An example of surgical tumour residual assessment. (A–C) Both NIR and GFP fluorescent images confirmed the tumour lesion before the resection. (D) The surgeon determined that the tumour tissue was removed without the help of intraoperative NIR-FMI. (E,F) Both NIR and GFP confirmed there was a microtumour residual, which was completely unrecognisable in (D). Notably, the NIR image offered better tumour-to-normal tissue contrast after a shorter exposure time (NIR versus GFP: 2 versus 40 s, respectively). (G–I) With ICG/MSNs-RGD-mediated NIR-FMI, the surgeon removed the micro residual completely (H), which was also confirmed by the GFP image in (I). Experiments were run six times for each surgeon (two surgeons participated). Scale bar, 7 mm.

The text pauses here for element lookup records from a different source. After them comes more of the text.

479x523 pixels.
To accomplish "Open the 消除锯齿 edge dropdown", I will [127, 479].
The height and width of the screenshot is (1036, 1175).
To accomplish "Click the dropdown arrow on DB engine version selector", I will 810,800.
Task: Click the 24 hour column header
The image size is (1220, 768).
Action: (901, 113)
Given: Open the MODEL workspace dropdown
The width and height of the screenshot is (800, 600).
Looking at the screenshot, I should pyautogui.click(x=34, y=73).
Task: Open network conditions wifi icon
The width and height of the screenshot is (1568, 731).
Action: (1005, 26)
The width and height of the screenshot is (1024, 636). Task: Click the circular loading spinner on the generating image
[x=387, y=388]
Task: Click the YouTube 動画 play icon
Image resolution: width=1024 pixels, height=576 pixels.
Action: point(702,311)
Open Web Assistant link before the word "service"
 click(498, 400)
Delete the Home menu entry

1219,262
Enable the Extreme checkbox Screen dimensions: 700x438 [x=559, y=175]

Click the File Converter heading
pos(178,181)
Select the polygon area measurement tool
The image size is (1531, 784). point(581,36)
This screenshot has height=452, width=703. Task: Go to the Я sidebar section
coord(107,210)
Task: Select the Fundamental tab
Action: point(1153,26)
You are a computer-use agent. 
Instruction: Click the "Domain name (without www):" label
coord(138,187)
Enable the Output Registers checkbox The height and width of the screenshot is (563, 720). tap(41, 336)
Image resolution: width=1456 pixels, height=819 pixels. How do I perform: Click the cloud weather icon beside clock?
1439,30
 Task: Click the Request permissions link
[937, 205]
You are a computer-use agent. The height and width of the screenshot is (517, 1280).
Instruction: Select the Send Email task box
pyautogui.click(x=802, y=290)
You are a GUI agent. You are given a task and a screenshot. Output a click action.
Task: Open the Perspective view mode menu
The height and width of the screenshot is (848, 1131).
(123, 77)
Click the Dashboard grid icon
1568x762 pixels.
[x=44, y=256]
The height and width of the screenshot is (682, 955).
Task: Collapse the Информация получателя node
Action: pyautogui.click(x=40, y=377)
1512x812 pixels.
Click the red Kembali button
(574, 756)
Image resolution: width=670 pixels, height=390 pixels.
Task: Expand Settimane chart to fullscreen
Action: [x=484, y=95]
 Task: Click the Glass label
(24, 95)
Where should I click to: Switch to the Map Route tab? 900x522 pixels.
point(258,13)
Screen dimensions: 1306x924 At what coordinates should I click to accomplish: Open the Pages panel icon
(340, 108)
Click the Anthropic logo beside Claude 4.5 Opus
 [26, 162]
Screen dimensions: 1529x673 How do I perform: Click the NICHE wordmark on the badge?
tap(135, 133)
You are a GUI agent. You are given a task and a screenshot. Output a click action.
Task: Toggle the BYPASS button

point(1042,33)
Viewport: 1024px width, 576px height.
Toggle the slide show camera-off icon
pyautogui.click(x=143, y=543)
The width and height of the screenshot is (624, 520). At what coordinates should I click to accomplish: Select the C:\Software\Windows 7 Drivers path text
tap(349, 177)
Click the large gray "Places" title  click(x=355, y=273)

Intraoperative detection of satellite tumour nodules
Having established the efficacy of intraoperative NIR-FMI with ICG/MSNs-RGD, we sought to investigate the performance of this approach for the detection of liver cancer metastases and satellite foci. Intraoperative NIR-FMI-guided surgery was performed on three mice with intrahepatic metastases 48 h after the i.v. administration of ICG/MSNs-RGD (0.2 mg/mL, 150 μL). Notably, only the implanted tumours (5.09 ± 2.31 mm) could be visually recognised based on the surgeons’ subjective experience after exposing the liver (Fig. 4A) and NIR imaging confirmed this with accurate tumour margin definition (Fig. 4B). Furthermore, NIR-FMI enabled the accurate detection of microtumour lesions (0.4 ± 0.21 mm) with excellent optical contrast (TBR: 4.7 ± 0.21; Fig. 4B,D,F). These highly suspicious satellite foci were impossible to identify in the absence of ICG/MSNs-RGD (Fig. 4A,C,E). Moreover, H&E staining and NIR fluorescence imaging of the specimens confirmed all foci as tumour nodules and ICG/MSNs-RGD was indeed accumulated in the tumour lesions (Fig. 4G,H).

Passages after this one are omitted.